Educational attainment
Summary: The educational attainment levels of the working-age population (ages 25-64). Data for 2010 and 2022 represent five-year averages (e.g., 2018-2022).
Data Source(s): Integrated Public Use Microdata Series, IPUMS USA, University of Minnesota, www.ipums.org, 1990 and 2000 5% samples, 2010 and 2022 American Community Survey 5-year samples.
Universe: All people ages 25 through 64.
Methods: The number and percentage of people ages 25-64 by level of educational attainment was calculated by race/ethnicity, gender, nativity, and ancestry for each year and geography. For the map breakdown, census tract level data from the 2020 5-year American Community survey was re-estimated into 2010 census tract boundaries using a 2020 to 2010 census tract geographic crosswalk developed using 2020 block level population data from the 2020 Census Redistricting Data along with a block level geographic crosswalk (2020 to 2010 blocks) from NHGIS. See the methodology page for other relevant notes.
Notes:
- Latinos include people of Hispanic origin of any race and all other groups exclude people of Hispanic origin.

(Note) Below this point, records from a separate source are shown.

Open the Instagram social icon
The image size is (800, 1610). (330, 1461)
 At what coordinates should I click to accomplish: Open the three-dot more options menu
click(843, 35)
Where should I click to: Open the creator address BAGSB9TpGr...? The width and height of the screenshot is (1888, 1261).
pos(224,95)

- The high school diploma category of education includes those with an actual high school diploma as well as high school equivalency or a General Educational Development (GED) certificate.

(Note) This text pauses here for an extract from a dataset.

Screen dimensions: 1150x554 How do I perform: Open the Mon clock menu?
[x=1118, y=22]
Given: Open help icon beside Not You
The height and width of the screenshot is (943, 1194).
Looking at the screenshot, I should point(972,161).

- Data for 2010 and 2022 represent 2006-2010 and 2018-2022 averages, respectively.
Disconnected Youth
Summary: The share of the population ages 16 to 24 who are not working or enrolled in school. Data for 2010 and 2022 represent five-year averages (e.g., 2018-2022).
Data Source(s): Integrated Public Use Microdata Series, IPUMS USA, University of Minnesota, www.ipums.org, 1990 and 2000 5% samples, 2010 and 2022 American Community Survey 5-year samples.
Universe: All people ages 16 through 24.
Methods: The number and percentage of disconnected youth, among all youth ages 16 through 24 was calculated by race/ethnicity, gender, nativity, and ancestry for each year and geography. See the methodology page for other relevant notes.
Notes:
- Latinos include people of Hispanic origin of any race and all other groups exclude people of Hispanic origin.
- People in the armed forces during the time of the survey are considered to be employed (i.e., not disconnected).
- Data for 2010 and 2020 represent 2006-2010 and 2018-2022 averages, respectively.
School poverty
Summary: The percentage of students attending public elementary and secondary schools by school poverty level. The year indicated is the latest of a given school year (e.g., 2023 refers to the 2022-2023 school year). School poverty levels are defined by the share of students eligible for free or reduced-price lunch (FRPL) and include: "Low" (less than 25% FRPL), "Mid-low" (25-50% FRPL), "Mid-high" (50-75% FRPL), and "High" (greater than 75% FRPL). It is important to note that the Healthy, Hunger-Free Kids Act of 2010 changed eligibility requirements and this can impact comparability of the school poverty data over time.
Data Source(s): National Center for Education Statistics, Common Core of Data, Public Elementary/Secondary School Universe Survey.
Universe: All students attending public schools.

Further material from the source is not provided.